В этом заключалась суть дела — поездка в Испанию. Все остальное — рекламные трюки. Насущное значение имели эти испанские базы.
МакНили сказал:
— И кроме того, они хотят увидеть вашу реакцию на вчерашние выпады Брюстера.
— Какую реакцию? Для Брюстера это была чертовски умеренная речь.
— Вы собираетесь так сказать? Жаль. Это был бы хороший шанс сделать несколько острых замечаний.
— Я не вижу повода распаляться, и без того слишком много ненависти в сегодняшнем мире.
— И львиная доля ее исходит от этого дерьмового Наполеона в Белом доме. — МакНили имел степень доктора философии, он работал в Оксфорде, написал восемь томов работ по политологии, служил при двух администрациях — при одной в кабинете — и он упорно называл действующего президента Соединенных Штатов «этот вздорный жулик» и «тупица на Пенсильвания-авеню».
В таком определении была доля истины. Президент Говард Брюстер лучше справлялся с ответами, чем с вопросами, он обладал складом ума, для которого упрощения типа «А почему бы и нет» выглядели очень привлекательно.

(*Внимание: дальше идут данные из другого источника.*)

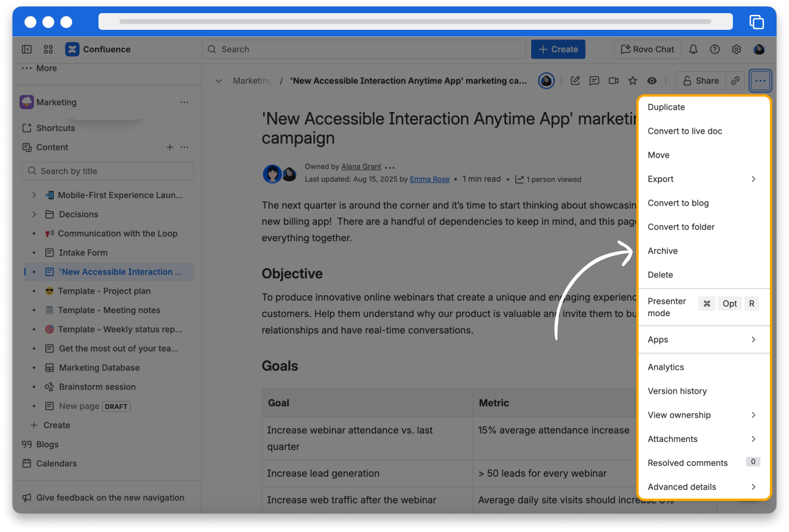Select Archive from the menu
This screenshot has height=532, width=789.
663,251
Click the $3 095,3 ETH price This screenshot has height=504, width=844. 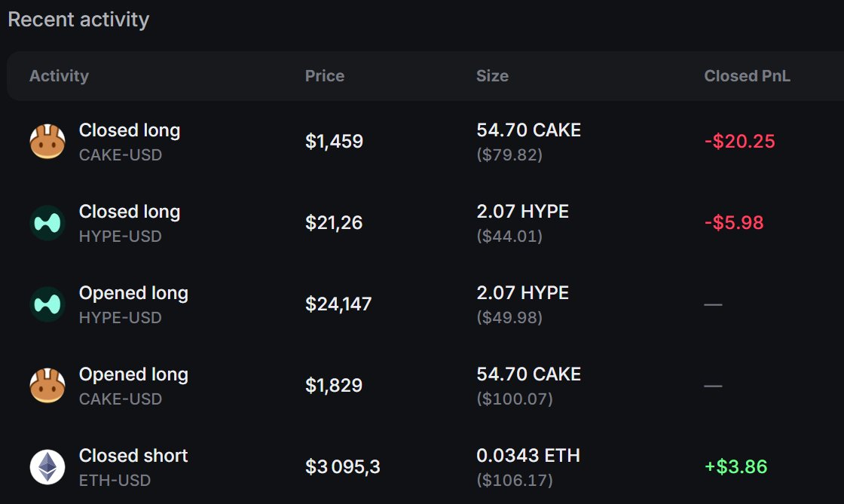[342, 467]
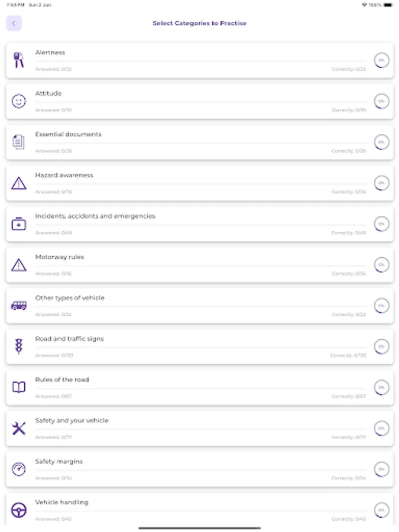Viewport: 399px width, 532px height.
Task: Open the Road and traffic signs category
Action: [x=199, y=346]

Брюстер являлся невероятно совершенным олицетворением взглядов той значительной доли населения, которая все еще томилась надеждой на победу в войне, уже давно проигранной. Для искушенных, но склонных к поспешным выводам, он являлся символом неандертальской политики и простоты, достойной девятнадцатого века. Брюстер часто поддавался как эмоциональным взрывам, так и политическому солипсизму; судя по всему, его взгляды перестали меняться с того времени, как союзники победили во второй мировой войне. И во времена, когда решающее значение приобрела внешняя сторона и кандидат мог быть избран только потому, что он хорошо держался в седле, полное отсутствие рисовки у Брюстера превратило его в полный анахронизм.

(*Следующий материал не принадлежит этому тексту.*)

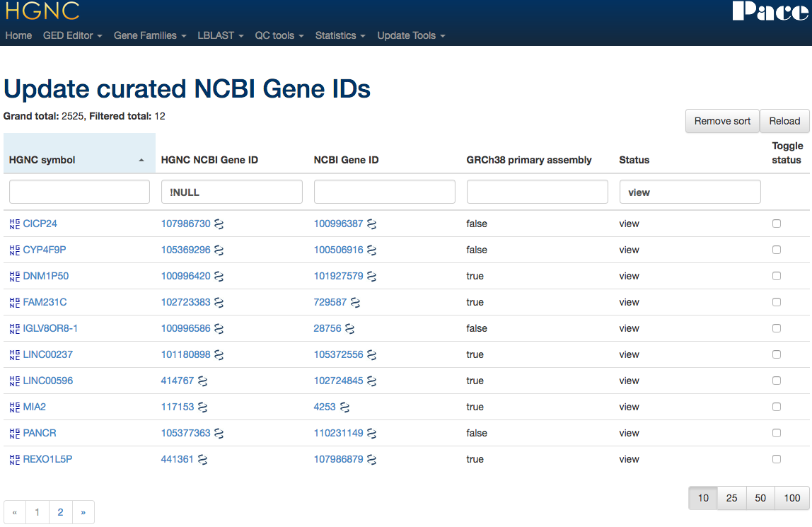Click the NCBI icon next to 100506916
Image resolution: width=812 pixels, height=527 pixels.
[x=371, y=250]
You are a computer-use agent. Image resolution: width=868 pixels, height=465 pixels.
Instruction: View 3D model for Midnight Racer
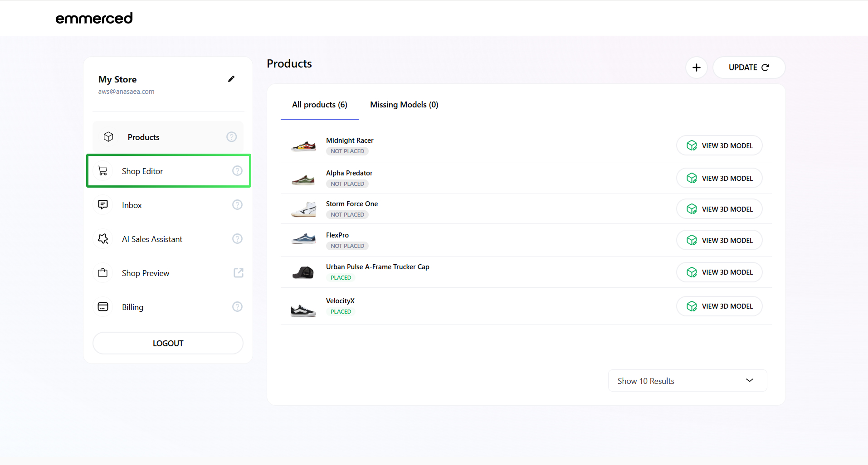point(719,145)
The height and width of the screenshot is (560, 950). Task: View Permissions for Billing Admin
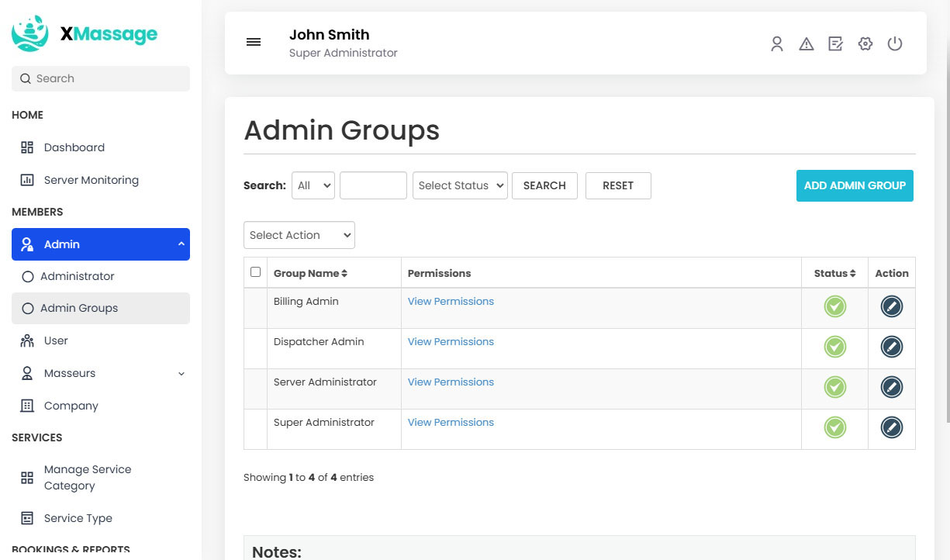click(451, 302)
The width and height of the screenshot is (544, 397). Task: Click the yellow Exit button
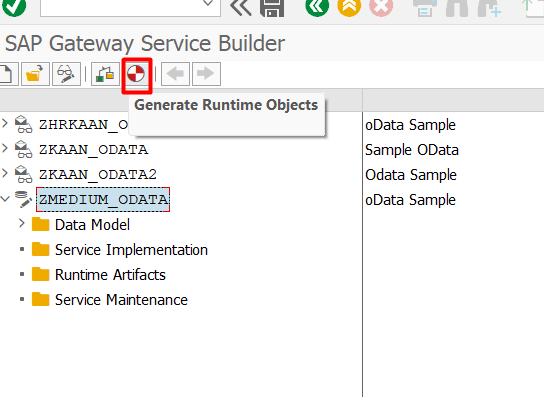coord(349,7)
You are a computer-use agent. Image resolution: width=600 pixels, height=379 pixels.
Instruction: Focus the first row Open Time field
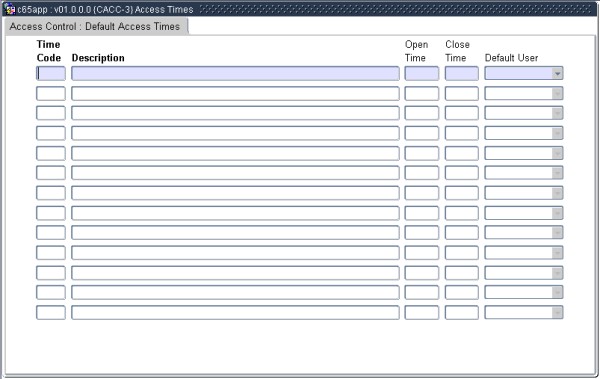[422, 73]
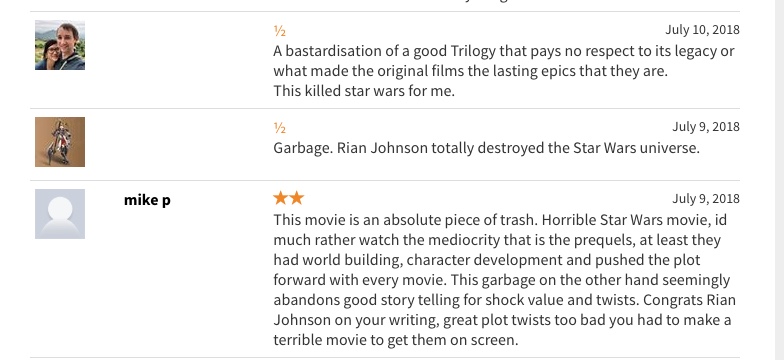784x360 pixels.
Task: Click the final line "terrible movie to get them on screen."
Action: (x=396, y=340)
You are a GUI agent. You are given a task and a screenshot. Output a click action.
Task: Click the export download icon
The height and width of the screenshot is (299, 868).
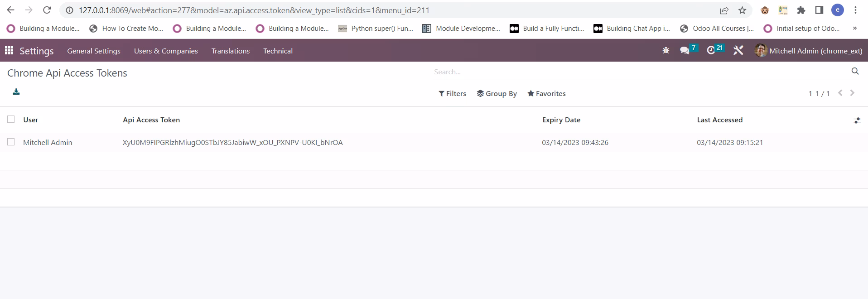coord(16,92)
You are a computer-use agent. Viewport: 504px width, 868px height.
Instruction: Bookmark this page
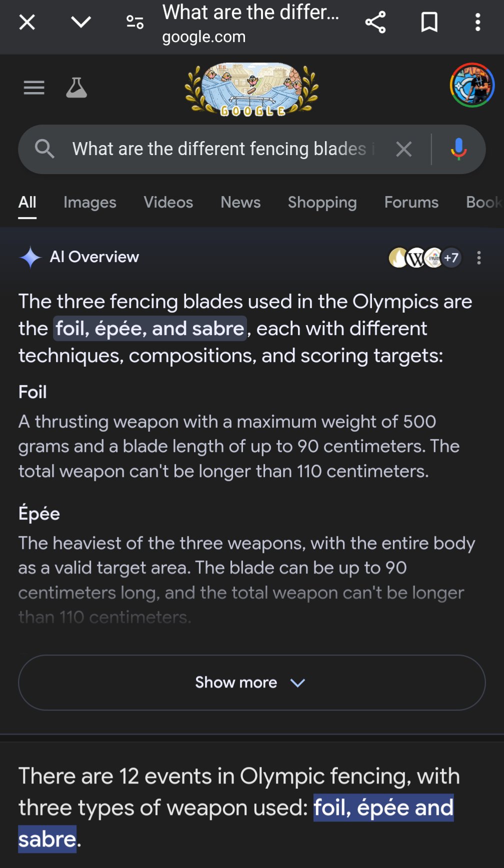pyautogui.click(x=429, y=23)
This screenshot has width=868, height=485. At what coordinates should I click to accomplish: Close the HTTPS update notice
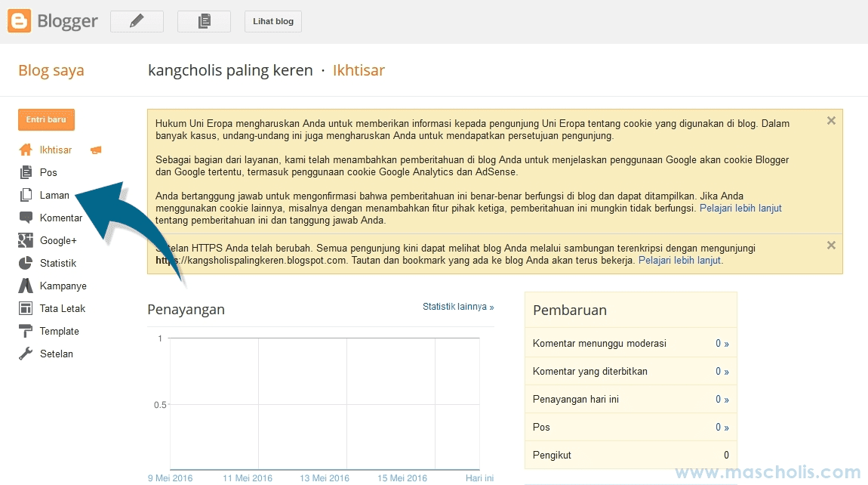[831, 245]
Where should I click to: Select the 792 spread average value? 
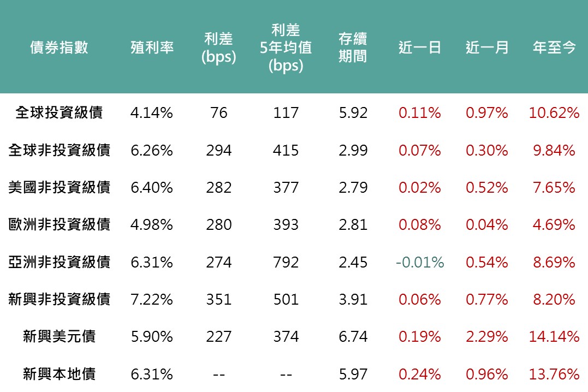click(x=286, y=262)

Но такая характеристика Говарда Брюстера была бы неполной. Она не учитывала того факта, что Брюстер был политиком в том же смысле, что и тигр является созданием джунглей. Погоня за президентством стоила Брюстеру почти тридцати лет мучительного восхождения по партийной лестнице, вереницы обедов в поддержку различных фондов и политической игры в сенате, где он заседал четыре срока подряд. Кроме того, безответственная администрация и неуклюжее правительство, которое МакНили порицал с таким уничижительным сарказмом, не были созданием Брюстера. Говард Брюстер был не столько их архитектором, сколько типичным и неизбежным продуктом.

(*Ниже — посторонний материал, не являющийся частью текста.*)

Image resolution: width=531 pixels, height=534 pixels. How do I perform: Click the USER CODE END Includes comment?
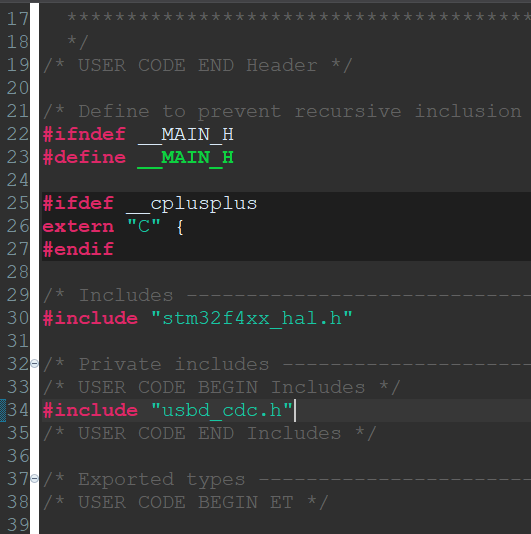209,433
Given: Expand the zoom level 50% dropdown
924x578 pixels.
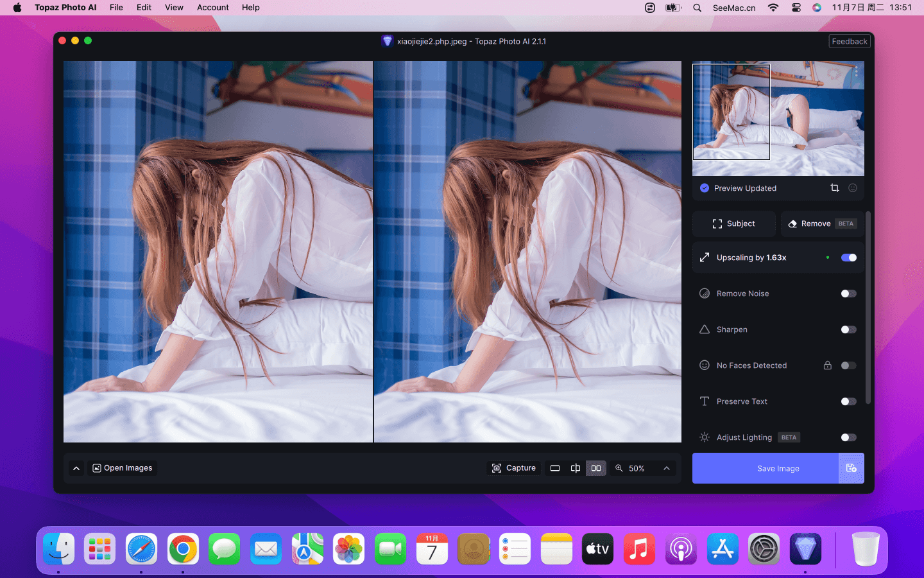Looking at the screenshot, I should coord(667,468).

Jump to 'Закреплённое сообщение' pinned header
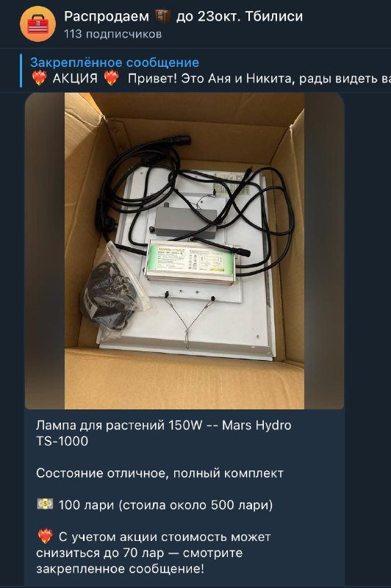115,62
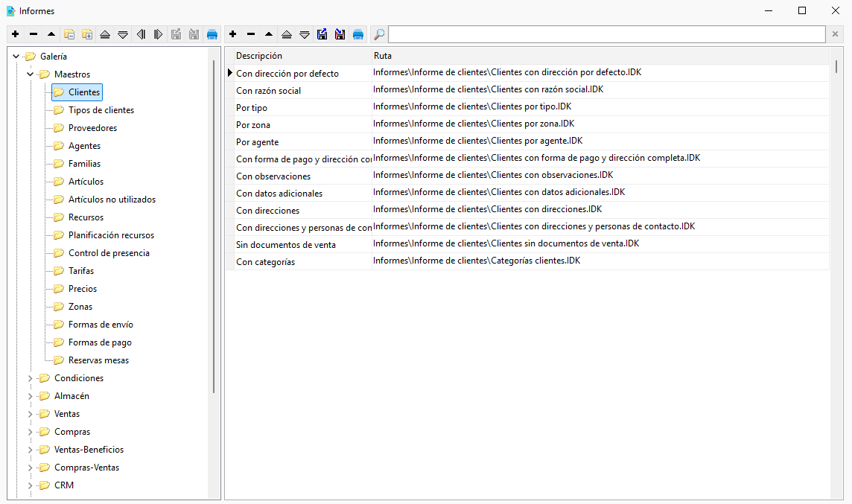Screen dimensions: 852x504
Task: Click the move-left arrow icon in tree toolbar
Action: pos(141,34)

Не стоило безоглядно порицать Брюстера. Он не был ни худшим президентом в истории Америки, ни всеобщим любимцем, и результаты выборов это показали: Фэрли скорее не победил на выборах, а избежал поражения, причем с очень небольшим перевесом: 35 129 484 к 35 088 756. Тогда обрушилось сумасшествие пересчета голосов, сторонники Брюстера до сих пор оспаривали результат голосования, заявляя, что лос-анджелесская бюрократия приписала в пользу Фэрли голоса всех покойников с Лесного кладбища и со дна Тихого океана. Но ни официальные власти, ни доверенные лица Брюстера не смогли представить доказательства этих голословных утверждений, и, насколько было известно Фэрли, это не соответствовало действительности. Во всяком случае, мэр Лос-Анджелеса не питал к нему таких горячих симпатий ни в малейшей степени.
В конце Фэрли набрал 296 голосов в коллегии выборщиков по сравнению с 242 голосами Брюстера, выигрывая в больших штатах с малым перевесом и проигрывая в маленьких штатах с большим отставанием. Брюстера поддержали Юг и сельскохозяйственная Америка, и замешательство партийных союзников, возможно, стоило ему избрания, потому что он являлся демократом по названию и по сути, в то время как его соперник — республиканец — был в действительности несколько левее его.